Who will ever forget Kevin Keegan’s “I’d love it if we beat them” rant about Manchester United and the league run-in, following a Newcastle United victory as the 1996 Premier League season drew to a close?

Equally, though, there are post-match press conferences which are painful to watch, like Johanna Konta’s appearance in front of the media at Wimbledon two years ago, during which she took exception to a line of questioning by a journalist and proceeded to confront the inquisitor, calling him “harsh “ and “patronising”.

Of course, many press conferences are barely memorable five minutes after they have finished, but their role and value have been questioned during the week after Naomi Osaka’s announcement that she will decline to do any press during the French Open, which begins today.

It is quite a move both for Osaka and for tennis as a whole.

The 23-year-old four-time Grand Slam champion is one of tennis’ most famous, celebrated and bankable stars. Her success was highlighted this month when it was revealed she was the world’s top-earning female athlete, and she has been lauded not only for her tennis, but also for her activism off the court.

In a world where many sport stars are duller than dull in their press conferences, Osaka is a breath of fresh air. Articulate, interesting, self-depreciating and insightful, she is invariably worth listening to.
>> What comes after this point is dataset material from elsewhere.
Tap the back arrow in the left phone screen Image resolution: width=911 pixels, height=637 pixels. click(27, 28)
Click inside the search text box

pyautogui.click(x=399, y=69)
Which is why her announcement is such a disappointment. Osaka said in a statement that she had come to the conclusion that doing press has a negative effect on her mental health.

“I’ve often felt that people have no regard for athletes’ mental health and this rings true whenever I see a press conference or partake in one. We’re often sat there and asked questions that we’ve been asked multiple times before or asked questions that bring doubt into our minds and I am not going to subject myself to people who doubt me,” she said, before going on to make clear her belief that post-match press conferences when you have lost a match are “kicking a person when they’re down”.

Having to appear after a defeat is, unsurprisingly, a painful experience, while being asked difficult questions is hardly relaxing.

But it is hard to see how refusing to do press entirely is a good move for either the players, or the sport.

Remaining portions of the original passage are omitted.